> WHAT THE TASK ASKS: Every line in the records below between the one holding "The height and width of the screenshot is (811, 1198)." and the one holding "Task: Restore Defaults", inclusive, is to be set down exactly; all other lines are to be left out.

> RECORDS SUPPLIED:

§

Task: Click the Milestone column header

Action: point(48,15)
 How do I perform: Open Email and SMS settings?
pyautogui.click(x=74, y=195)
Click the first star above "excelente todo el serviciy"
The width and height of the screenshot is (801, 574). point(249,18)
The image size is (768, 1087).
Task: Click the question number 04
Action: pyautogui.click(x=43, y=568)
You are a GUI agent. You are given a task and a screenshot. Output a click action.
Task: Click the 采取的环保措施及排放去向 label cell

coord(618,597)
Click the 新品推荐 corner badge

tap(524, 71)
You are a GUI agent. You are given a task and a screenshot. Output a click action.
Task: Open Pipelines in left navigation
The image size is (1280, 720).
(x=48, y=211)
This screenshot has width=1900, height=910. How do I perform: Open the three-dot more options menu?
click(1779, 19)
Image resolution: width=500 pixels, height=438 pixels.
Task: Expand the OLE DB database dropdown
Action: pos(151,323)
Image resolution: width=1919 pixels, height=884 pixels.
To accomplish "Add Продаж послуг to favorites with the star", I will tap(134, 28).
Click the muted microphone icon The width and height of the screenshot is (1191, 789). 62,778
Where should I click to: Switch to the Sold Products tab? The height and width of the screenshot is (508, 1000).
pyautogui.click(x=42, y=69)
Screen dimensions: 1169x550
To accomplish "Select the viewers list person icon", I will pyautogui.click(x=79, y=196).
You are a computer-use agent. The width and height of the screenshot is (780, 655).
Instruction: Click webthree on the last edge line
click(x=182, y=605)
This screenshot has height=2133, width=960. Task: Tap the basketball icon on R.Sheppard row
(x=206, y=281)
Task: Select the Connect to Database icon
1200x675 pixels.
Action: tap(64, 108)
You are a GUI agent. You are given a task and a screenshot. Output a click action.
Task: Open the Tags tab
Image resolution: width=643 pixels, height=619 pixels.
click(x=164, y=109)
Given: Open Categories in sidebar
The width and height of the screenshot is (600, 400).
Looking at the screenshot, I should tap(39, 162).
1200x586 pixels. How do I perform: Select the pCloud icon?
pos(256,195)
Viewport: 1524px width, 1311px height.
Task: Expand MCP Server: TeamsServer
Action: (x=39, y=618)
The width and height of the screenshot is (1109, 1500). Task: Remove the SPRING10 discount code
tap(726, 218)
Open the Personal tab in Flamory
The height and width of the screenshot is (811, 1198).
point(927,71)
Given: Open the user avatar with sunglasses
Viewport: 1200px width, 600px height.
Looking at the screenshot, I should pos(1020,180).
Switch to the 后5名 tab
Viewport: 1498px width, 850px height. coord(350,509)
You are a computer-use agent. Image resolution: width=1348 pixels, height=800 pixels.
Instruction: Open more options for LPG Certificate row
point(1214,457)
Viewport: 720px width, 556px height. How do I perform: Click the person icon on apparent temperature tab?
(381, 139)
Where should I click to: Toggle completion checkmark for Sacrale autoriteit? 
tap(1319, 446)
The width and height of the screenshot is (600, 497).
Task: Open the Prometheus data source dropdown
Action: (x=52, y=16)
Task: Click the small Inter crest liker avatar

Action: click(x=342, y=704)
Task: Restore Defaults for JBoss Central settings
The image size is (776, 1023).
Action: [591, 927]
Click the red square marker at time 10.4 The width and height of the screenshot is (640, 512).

§

> RESULT:
The height and width of the screenshot is (811, 1198).
point(927,71)
Given: Open the user avatar with sunglasses
Viewport: 1200px width, 600px height.
Looking at the screenshot, I should pos(1020,180).
Switch to the 后5名 tab
Viewport: 1498px width, 850px height. coord(350,509)
You are a computer-use agent. Image resolution: width=1348 pixels, height=800 pixels.
Instruction: Open more options for LPG Certificate row
point(1214,457)
Viewport: 720px width, 556px height. How do I perform: Click the person icon on apparent temperature tab?
(381, 139)
Where should I click to: Toggle completion checkmark for Sacrale autoriteit? 
tap(1319, 446)
The width and height of the screenshot is (600, 497).
Task: Open the Prometheus data source dropdown
Action: (x=52, y=16)
Task: Click the small Inter crest liker avatar

Action: click(x=342, y=704)
Task: Restore Defaults for JBoss Central settings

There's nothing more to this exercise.